Stored data entries
- - -

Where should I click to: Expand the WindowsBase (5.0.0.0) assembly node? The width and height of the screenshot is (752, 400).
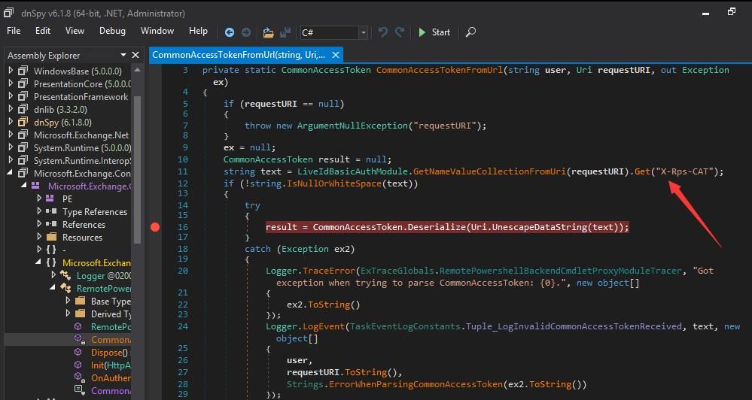click(11, 71)
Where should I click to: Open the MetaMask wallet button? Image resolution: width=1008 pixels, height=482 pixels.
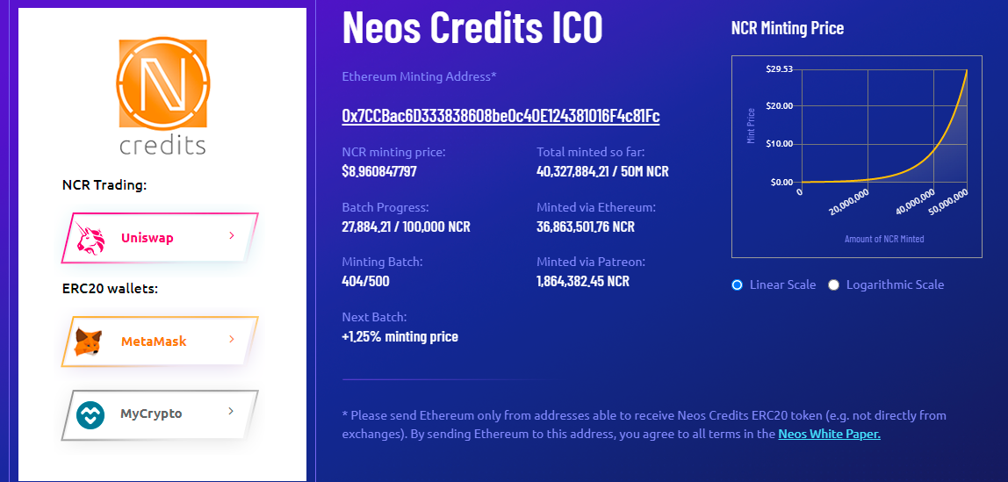pos(160,342)
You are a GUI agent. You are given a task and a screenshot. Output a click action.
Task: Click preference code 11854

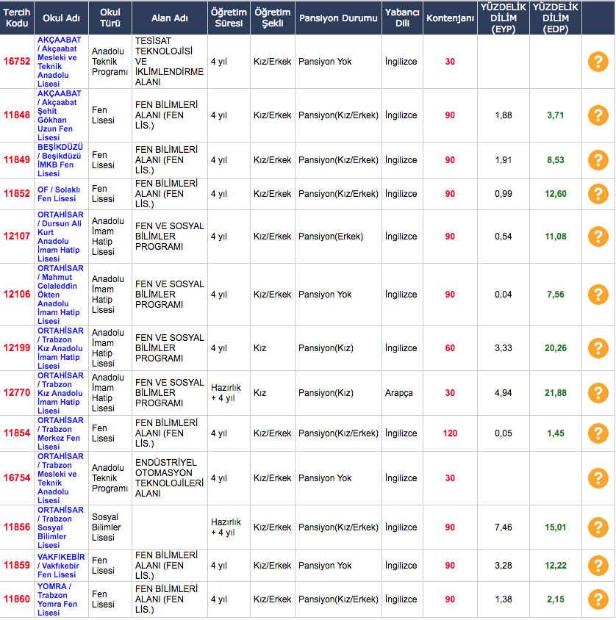17,433
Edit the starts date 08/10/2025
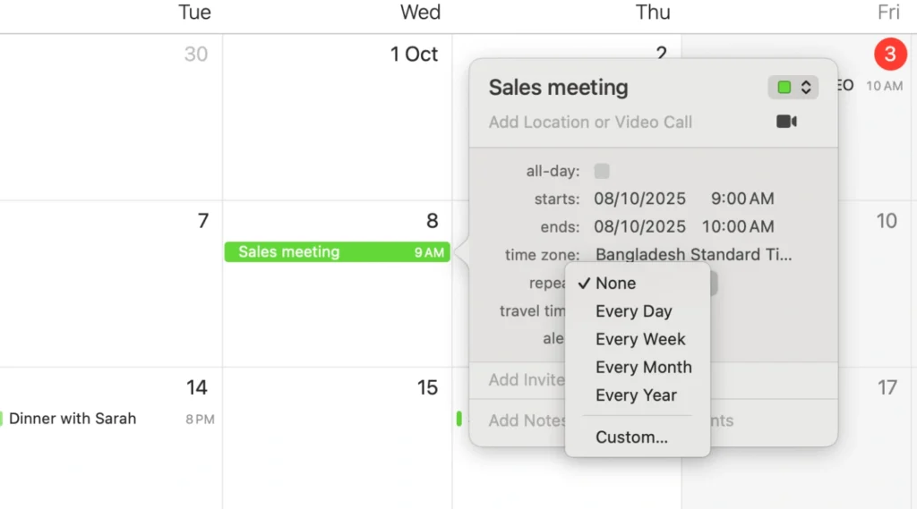Image resolution: width=917 pixels, height=509 pixels. (x=639, y=199)
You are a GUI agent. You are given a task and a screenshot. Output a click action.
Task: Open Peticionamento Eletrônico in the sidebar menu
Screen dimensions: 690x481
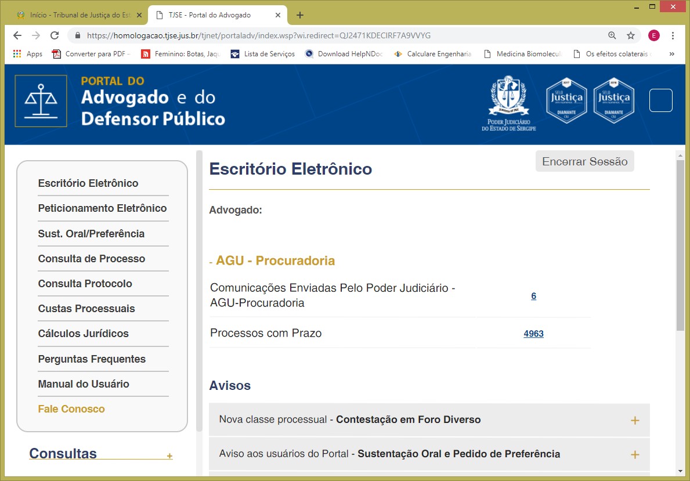(x=102, y=208)
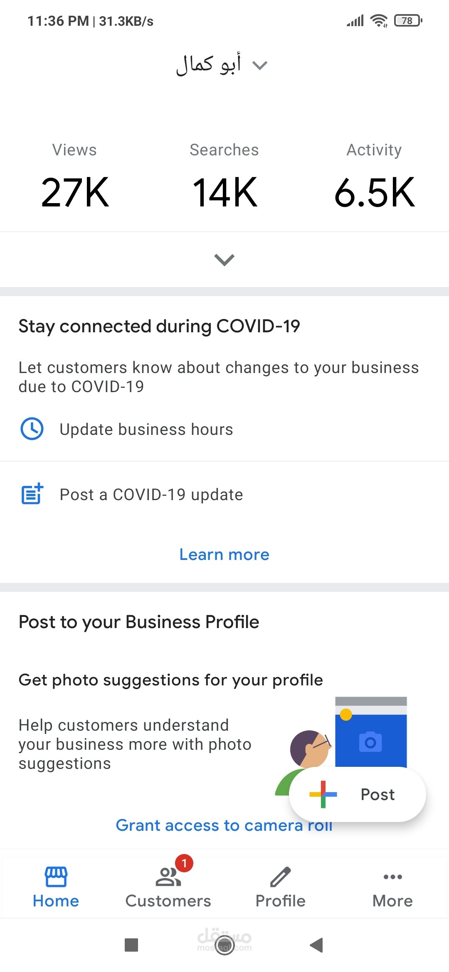Image resolution: width=449 pixels, height=972 pixels.
Task: Open Customers via the people icon
Action: (x=168, y=877)
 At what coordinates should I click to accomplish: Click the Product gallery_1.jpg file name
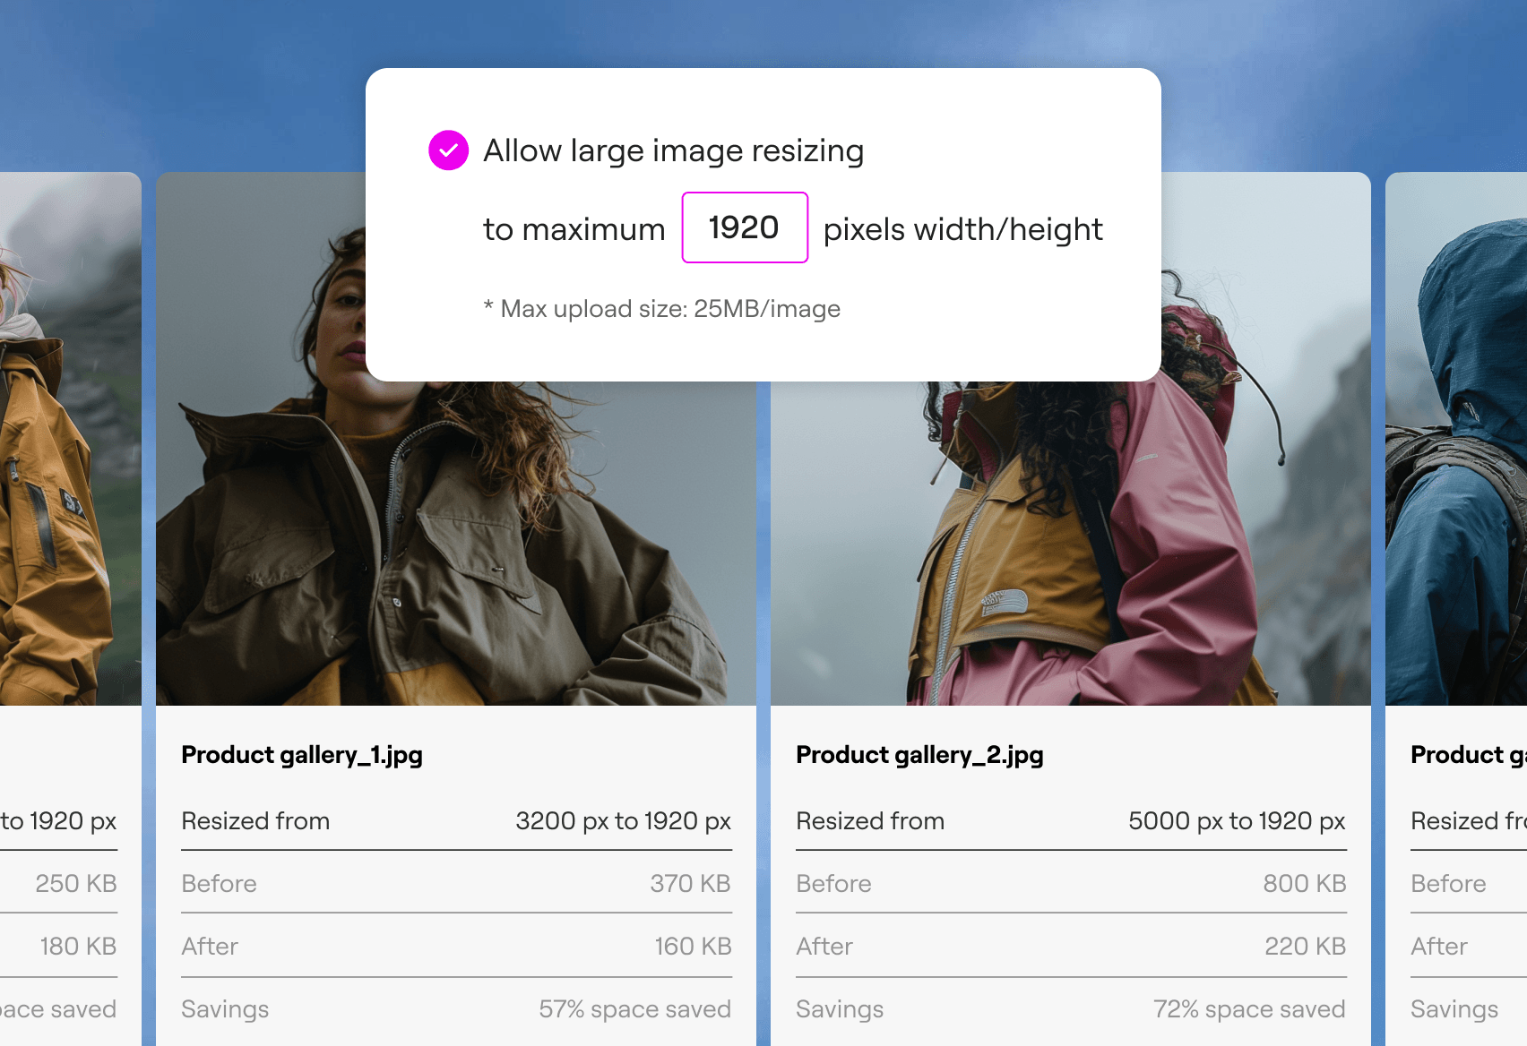302,755
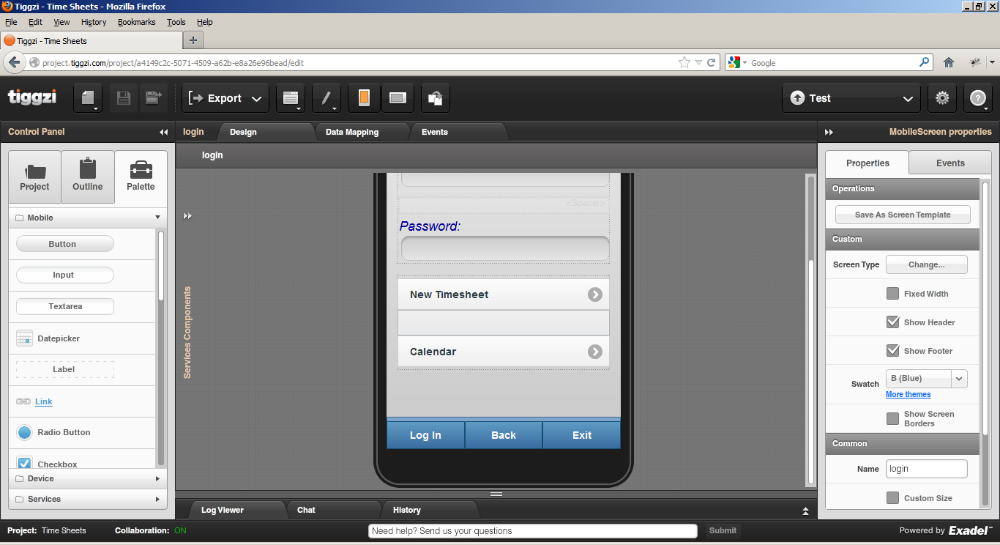Click the pencil edit tool icon
The image size is (1000, 545).
327,98
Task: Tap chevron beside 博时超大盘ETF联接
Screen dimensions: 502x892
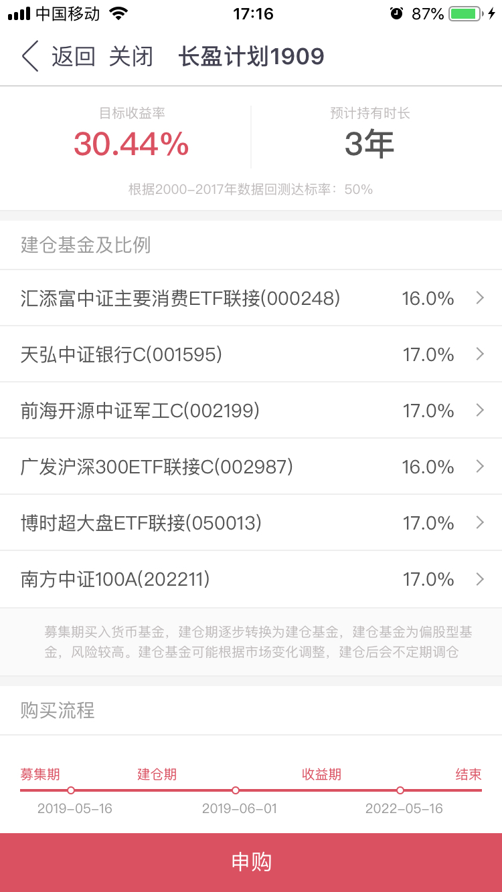Action: pyautogui.click(x=480, y=523)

- - -

**Exercise:**
Starting at the line that contains "At what coordinates" and ending at the final line of the data, reproduce each line exactly. Pictures stay out of the copy.

**Reply:**
 At what coordinates should I click to accomplish: Click the Product gallery_1.jpg file name
302,755
Click the pencil edit tool icon
The image size is (1000, 545).
327,98
Task: Tap chevron beside 博时超大盘ETF联接
Screen dimensions: 502x892
Action: pyautogui.click(x=480, y=523)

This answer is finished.